Diese Nichtigkeit vermag auch eine nachträgliche Verzichtserklärung nicht zu sanieren, wobei es unerheblich ist, ob der verspätete Verzicht außerhalb (SSt 62/119) oder - wie hier (AS 363) - im Rahmen der Hauptverhandlung geäußert wurde. § 281 Abs 1 Z 3 StPO statuiert nämlich nicht bloß ein Beweisverwertungsverbot, vielmehr macht eine Zeugenaussage ohne ausdrücklichen Verzicht auf ein bereits bestehendes Entschlagungsrecht - losgelöst von der nur für die Abwägung nach Abs 3 des § 281 StPO relevanten Verwertung im Urteil - schon das zum Urteil führende Verfahren fehlerhaft (vgl Ratz, WK-StPO § 281 Rz 224).

Aufgrund der Relativität des Nichtigkeitsgrundes der Z 3 (§ 281 Abs 3 StPO) kann ein solcher Verfahrensmangel aber dann nicht erfolgreich geltend gemacht werden, wenn der Zeuge die gemäß § 152 Abs 5 StPO nichtigen Depositionen im Anschluss an die nachgetragene Verzichtserklärung wiederholt oder aufrecht hält, was nach der Aktenlage hier aber nicht erfolgt ist. Das Hv-Protokoll gibt nämlich als Antwort des Christian H***** auf die (verspätete) Belehrung nur die - keine Bezugsnahme auf dessen bis dahin getätigte Angaben aufweisende - Passage "Ich will aussagen" wieder. Sodann schließt die Vernehmung mit der Beantwortung des die Belehrung auslösende Vorhalts der Aussage der Zeugin Snezana D*****, wonach (nicht der Angeklagte, sondern) eine Person namens Ivan ihn (Christian H*****) tätlich angegriffen habe (AS 363). Auf die Frage der Wirksamkeit der - nach dem Protokollinhalt (AS 363) - verfehlten (nachträglichen) Belehrung iSd Bestimmungen der Z 2 des § 152 Abs 1 StPO ist somit nicht weiter einzugehen.

Die Rechtsrüge (Z 9 lit b) weist zutreffend darauf hin, dass der Angeklagte nach der Aktenlage (s insbesonders ON 32) wiederholt geringe Mengen Heroin und Kokain zum eigenen Gebrauch erworben und besessen hat. Gemäß § 37 SMG hätte daher das Gericht das indizierte temporäre Verfolgungshindernis (zuletzt 15 Os 85/04) des § 35 Abs 1 SMG beachten müssen, zumal diesbezüglich eine Zusammenrechnung der zu verschiedenen Zeiten erworbenen und besessenen Suchtmittelmengen nicht stattfindet (15 Os 128/02) und nach dem Gesetz weder der Umstand, dass auch wegen allgemein strafbarer Handlungen Anzeige erstattet worden ist (Foregger/Litzka/Matzka SMG § 35 Anm IV.3.), noch (einschlägige) Vorstrafen (15 Os 85/04) die Verfahrenseinstellung ausschließen.
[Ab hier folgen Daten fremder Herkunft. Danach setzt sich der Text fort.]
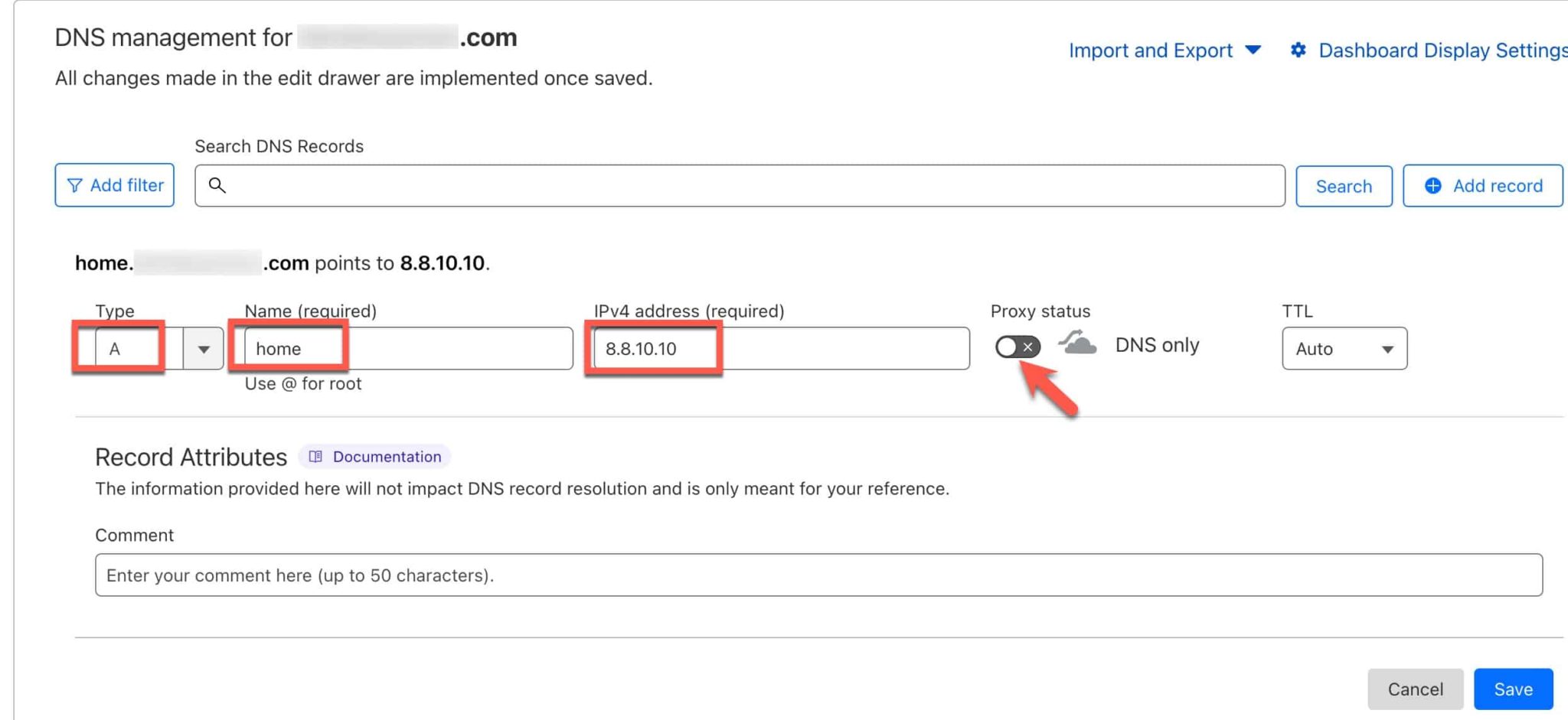Click the Name field containing home

click(407, 349)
Es war daher schon bei nichtöffentlicher Beratung der Nichtigkeitsbeschwerde sofort Folge zu geben, das angefochtene Urteil zur Gänze aufzuheben und die Sache zu neuer Verhandlung sowie Entscheidung an das Erstgericht zurückzuverweisen (§ 285e StPO). Im Hinblick darauf erübrigt sich das Eingehen auf das weitere Beschwerdevorbringen.

Im zweiten Rechtsgang wird das Erstgericht zunächst die Auskünfte und Stellungnahmen nach § 35 Abs 3 SMG einzuholen und auf der hiedurch geschaffenen Basis das Vorliegen der Voraussetzungen für die vorläufige Verfahrenseinstellung (§ 37 iVm § 35 Abs 1 SMG) zu prüfen haben.

Im Rahmen der Hauptverhandlung wird Christian H***** vor seiner Vernehmung über die Befreiung von der Verbindlichkeit zur Ablegung eines Zeugnisses nach § 152 Abs 1 Z 1 StPO zu belehren und die hierüber abgegebene Erklärung zu protokollieren sein. Eine Befragung zur Sache hat sodann nur im Fall des Verzichts auf das Entschlagungsrecht zu erfolgen.

Mit seiner Berufung, die gemäß § 498 Abs 3 dritter Satz StPO auch als Beschwerde gemäß Abs 1 leg cit gilt, war der Angeklagte auf das kassatorische Erkenntnis zu verweisen.